Since being charged, Fenech has also been charged with other crimes related to that case. In one such case, the self-confessed murder middleman, Melvin Theuma, was given a phantom government job. In another, a former top police officer is suspected of leaking secret investigation information.
Fenech's bail request hinged on a legal requirement entitling defendants to bail if 30 months have passed since a bill of indictment against them has been issued.
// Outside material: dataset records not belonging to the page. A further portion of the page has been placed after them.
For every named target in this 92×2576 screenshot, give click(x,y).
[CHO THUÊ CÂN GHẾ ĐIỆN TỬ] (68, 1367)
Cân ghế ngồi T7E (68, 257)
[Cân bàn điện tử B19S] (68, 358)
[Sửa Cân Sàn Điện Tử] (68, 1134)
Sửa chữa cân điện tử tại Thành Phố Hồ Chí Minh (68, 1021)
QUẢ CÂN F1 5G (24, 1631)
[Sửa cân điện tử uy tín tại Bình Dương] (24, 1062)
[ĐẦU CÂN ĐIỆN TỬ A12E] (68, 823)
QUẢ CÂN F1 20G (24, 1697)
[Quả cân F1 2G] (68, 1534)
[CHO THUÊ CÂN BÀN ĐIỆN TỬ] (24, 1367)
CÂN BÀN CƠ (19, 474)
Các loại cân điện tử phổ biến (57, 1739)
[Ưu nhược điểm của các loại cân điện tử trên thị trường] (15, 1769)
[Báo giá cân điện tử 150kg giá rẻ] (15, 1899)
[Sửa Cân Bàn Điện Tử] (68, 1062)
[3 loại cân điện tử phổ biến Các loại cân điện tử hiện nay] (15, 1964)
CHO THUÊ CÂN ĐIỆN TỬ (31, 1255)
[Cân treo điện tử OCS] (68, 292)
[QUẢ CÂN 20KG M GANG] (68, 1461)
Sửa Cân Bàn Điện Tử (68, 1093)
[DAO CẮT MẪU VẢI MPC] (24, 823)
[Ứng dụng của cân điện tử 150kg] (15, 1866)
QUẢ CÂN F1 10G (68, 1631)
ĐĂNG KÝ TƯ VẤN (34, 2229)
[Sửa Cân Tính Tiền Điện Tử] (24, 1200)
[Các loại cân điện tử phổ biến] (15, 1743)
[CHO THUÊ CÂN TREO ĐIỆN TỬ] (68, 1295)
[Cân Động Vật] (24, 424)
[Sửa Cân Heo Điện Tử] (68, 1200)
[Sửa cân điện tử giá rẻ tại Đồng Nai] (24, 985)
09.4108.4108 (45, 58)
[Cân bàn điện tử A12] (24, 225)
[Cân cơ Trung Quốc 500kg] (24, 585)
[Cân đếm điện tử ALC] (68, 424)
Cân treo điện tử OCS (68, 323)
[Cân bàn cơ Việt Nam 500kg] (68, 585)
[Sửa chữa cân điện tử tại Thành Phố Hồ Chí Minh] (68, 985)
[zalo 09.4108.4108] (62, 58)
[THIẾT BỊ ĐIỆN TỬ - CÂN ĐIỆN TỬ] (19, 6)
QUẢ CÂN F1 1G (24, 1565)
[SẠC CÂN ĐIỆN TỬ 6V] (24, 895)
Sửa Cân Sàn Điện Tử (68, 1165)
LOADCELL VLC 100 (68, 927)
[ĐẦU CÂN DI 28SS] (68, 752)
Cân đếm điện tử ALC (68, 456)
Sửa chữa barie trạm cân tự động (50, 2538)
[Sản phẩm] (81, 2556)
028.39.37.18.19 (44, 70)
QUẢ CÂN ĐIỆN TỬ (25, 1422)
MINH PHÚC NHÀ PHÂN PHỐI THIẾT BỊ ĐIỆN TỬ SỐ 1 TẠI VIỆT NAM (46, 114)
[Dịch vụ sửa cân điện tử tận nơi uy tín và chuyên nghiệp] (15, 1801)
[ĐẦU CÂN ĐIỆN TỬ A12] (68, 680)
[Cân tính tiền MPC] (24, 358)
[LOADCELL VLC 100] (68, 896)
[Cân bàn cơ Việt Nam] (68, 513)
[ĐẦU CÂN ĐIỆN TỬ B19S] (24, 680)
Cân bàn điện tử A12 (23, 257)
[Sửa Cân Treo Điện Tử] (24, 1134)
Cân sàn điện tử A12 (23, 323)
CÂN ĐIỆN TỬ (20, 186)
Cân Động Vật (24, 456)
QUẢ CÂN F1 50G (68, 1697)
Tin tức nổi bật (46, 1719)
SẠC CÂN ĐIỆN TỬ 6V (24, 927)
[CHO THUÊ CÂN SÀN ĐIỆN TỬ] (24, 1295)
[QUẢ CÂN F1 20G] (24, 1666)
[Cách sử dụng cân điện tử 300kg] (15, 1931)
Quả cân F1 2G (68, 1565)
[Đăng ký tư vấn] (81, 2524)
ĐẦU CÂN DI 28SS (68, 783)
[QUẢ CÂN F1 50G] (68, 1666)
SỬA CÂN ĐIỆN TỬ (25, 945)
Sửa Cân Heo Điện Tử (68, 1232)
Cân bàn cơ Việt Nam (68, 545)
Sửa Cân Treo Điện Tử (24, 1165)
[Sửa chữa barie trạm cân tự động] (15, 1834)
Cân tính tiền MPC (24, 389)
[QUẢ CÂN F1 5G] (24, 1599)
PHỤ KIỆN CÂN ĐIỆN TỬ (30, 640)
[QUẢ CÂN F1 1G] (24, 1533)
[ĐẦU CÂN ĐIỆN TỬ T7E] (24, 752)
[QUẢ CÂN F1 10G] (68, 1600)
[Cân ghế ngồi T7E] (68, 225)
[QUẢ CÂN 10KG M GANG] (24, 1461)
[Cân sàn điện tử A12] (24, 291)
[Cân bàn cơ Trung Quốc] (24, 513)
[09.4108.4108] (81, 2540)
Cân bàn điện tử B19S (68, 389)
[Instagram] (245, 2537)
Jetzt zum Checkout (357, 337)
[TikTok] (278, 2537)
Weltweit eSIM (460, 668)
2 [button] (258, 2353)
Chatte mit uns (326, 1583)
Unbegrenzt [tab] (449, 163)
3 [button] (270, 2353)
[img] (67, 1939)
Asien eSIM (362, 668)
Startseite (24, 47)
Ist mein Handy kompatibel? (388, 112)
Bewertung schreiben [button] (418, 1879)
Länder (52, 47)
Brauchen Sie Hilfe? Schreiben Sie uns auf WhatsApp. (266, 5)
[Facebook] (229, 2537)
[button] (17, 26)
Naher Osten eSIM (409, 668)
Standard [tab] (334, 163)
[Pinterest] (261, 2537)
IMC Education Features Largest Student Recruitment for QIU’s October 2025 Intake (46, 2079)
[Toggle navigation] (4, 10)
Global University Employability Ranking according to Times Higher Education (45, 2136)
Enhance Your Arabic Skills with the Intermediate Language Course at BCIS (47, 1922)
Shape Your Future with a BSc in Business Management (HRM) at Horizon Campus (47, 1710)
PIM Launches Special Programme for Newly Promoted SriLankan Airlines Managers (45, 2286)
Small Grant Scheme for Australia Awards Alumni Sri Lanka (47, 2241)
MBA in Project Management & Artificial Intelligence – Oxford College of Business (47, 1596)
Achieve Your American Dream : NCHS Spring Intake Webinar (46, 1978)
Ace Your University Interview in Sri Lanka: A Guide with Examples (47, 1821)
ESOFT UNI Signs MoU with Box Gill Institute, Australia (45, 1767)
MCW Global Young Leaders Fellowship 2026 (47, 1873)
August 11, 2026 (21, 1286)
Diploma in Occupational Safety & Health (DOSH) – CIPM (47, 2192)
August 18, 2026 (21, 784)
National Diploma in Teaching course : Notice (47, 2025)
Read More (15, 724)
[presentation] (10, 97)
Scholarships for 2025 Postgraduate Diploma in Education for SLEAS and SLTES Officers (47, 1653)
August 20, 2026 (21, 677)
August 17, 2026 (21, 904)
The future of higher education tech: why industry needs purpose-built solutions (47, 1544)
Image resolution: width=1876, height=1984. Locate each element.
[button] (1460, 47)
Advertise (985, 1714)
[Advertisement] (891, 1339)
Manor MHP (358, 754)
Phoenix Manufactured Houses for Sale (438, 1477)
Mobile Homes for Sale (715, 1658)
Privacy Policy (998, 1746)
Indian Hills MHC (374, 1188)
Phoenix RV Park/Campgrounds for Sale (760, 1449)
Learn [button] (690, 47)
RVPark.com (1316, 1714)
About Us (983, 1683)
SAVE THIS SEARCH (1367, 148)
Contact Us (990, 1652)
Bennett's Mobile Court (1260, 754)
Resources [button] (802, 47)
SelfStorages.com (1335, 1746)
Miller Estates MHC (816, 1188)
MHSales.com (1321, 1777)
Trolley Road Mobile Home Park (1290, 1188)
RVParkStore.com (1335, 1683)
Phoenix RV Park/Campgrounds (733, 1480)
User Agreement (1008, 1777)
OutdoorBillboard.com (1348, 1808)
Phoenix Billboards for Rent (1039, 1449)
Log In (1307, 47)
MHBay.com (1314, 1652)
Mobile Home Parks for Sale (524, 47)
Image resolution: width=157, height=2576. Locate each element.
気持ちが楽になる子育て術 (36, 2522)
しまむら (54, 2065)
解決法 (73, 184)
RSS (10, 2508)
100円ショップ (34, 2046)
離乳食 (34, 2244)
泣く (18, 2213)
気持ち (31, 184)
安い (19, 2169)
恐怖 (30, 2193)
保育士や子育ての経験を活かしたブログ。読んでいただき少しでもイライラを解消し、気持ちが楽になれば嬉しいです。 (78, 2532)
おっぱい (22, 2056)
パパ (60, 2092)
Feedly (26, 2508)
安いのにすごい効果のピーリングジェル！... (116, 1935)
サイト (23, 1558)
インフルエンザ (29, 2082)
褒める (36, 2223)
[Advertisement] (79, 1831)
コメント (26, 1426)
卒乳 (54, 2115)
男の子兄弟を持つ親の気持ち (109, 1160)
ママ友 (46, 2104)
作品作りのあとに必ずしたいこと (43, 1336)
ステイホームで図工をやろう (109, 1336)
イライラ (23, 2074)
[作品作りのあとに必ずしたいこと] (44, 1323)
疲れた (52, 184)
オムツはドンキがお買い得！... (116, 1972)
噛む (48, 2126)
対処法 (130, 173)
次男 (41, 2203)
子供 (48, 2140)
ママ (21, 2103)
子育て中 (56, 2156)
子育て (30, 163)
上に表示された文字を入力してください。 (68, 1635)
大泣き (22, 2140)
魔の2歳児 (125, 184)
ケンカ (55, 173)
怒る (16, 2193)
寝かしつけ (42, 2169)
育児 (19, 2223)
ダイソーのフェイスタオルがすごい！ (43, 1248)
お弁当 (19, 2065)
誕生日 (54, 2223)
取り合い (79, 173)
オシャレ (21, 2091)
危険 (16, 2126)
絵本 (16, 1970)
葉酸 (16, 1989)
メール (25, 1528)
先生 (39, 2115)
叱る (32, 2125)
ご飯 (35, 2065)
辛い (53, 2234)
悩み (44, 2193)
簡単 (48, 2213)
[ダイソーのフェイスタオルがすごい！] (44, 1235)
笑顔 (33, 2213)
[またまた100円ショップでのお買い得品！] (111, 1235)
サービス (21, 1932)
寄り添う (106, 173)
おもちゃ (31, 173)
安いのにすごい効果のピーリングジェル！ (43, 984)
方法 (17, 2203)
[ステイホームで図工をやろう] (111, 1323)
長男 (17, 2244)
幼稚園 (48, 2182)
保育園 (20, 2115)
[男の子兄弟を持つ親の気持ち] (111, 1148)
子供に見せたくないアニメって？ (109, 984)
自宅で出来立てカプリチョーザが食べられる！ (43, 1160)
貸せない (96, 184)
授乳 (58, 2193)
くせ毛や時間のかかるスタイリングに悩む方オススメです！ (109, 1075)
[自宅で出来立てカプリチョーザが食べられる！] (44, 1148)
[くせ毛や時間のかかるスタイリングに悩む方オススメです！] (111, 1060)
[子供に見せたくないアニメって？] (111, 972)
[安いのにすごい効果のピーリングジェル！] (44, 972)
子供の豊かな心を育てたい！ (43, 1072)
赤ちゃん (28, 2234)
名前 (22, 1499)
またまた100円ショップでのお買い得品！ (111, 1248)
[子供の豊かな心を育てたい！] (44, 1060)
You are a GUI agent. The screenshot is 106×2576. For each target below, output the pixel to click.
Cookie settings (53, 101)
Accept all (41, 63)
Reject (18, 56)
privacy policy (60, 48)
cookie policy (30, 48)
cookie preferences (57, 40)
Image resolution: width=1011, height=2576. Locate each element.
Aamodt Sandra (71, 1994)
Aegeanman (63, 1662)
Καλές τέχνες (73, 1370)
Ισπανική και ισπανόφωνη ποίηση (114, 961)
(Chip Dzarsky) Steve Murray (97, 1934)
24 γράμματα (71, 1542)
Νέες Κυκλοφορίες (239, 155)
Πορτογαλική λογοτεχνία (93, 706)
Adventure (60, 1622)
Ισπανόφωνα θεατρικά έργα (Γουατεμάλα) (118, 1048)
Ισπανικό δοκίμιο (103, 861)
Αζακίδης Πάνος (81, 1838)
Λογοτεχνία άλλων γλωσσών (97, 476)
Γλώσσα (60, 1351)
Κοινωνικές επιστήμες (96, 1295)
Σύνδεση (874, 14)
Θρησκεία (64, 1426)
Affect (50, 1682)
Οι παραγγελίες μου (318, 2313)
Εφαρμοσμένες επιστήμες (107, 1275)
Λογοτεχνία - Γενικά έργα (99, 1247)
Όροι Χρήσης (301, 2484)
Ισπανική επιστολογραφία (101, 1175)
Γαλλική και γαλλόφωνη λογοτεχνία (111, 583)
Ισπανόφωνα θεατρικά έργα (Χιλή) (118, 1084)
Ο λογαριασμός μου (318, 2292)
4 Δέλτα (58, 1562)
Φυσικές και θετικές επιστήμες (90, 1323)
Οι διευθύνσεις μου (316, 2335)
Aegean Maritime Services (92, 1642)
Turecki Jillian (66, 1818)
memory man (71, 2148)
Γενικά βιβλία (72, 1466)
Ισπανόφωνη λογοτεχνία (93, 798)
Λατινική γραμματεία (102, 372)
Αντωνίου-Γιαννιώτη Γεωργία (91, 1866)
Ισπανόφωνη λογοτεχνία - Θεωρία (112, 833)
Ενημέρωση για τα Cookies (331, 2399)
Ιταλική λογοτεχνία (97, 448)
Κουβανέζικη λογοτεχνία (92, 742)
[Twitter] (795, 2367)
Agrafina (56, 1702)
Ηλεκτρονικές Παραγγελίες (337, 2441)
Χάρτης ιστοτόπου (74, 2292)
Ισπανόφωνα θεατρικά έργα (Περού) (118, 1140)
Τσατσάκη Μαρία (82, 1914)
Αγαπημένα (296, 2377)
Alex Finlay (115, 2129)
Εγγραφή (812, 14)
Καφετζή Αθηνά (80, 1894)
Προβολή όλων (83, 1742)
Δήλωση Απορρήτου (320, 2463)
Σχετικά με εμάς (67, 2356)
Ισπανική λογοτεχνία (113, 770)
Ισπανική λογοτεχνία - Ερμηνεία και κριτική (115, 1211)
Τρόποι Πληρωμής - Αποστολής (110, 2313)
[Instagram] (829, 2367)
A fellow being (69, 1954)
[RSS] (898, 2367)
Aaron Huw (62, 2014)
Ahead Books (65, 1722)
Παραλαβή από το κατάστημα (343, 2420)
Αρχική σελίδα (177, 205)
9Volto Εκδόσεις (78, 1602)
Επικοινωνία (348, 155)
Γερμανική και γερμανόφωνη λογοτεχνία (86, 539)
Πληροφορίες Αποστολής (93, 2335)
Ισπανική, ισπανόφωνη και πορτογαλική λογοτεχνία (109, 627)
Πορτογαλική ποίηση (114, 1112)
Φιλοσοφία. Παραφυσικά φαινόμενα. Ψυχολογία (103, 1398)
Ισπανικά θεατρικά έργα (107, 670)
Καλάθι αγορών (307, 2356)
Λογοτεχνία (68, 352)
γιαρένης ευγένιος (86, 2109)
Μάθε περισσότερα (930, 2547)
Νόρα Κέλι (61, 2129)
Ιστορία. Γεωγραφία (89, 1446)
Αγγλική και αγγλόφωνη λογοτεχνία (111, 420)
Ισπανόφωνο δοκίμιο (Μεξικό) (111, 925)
Daphne Caruana Galizia's son Matthew said he was "shocked but not surprised" by the bail decision. He placed the blame on the prime minister and justice minister for having failed to reform a criminal court system that is plagued by years-long delays.
The Tumas business empire
The Tumas Group is one of Malta’s biggest companies, with interests in the real estate, hospitality, energy, cargo and casino sectors.
Founded by Tumas Fenech in the 1970s as a furniture and household goods importer, the company now owns major hotels like the Hilton and Dolmen, two casinos and a swathe of residential and commercial real estate. It is also a shareholder of the Electrogas power station in Delimara and The Quad development in Mrieħel, with other interests in cargo handling at Valletta and a hotel in France.
Its audited filings shed light on the scale of its operations.
In 2022 the company reported total assets of just over €493 million against liabilities of roughly €154 million. Revenues topped €97.5 million and the group ended the year with net profits of €47.5 million, rebounding after a difficult few years due to the COVID-19 pandemic. In recent years, the company has paid out roughly €4.5 million a year in dividends to its shareholders.
Given that it is privately owned, calculating the Tumas Group's acquisition value is tricky, as there is no publicly listed share price to establish a baseline for how much investors believe it is worth.
However, two accountants who analysed the company's balance sheet for Times of Malta separately concurred that its overall equity - which equates to the group’s total assets when all its liabilities are deducted - was a fair measure of the firm's value.
Equity calculations do not take into account what in business terms is described as goodwill – intangible assets such as the value of a company’s workforce and existing customer base, intellectual property and brand value.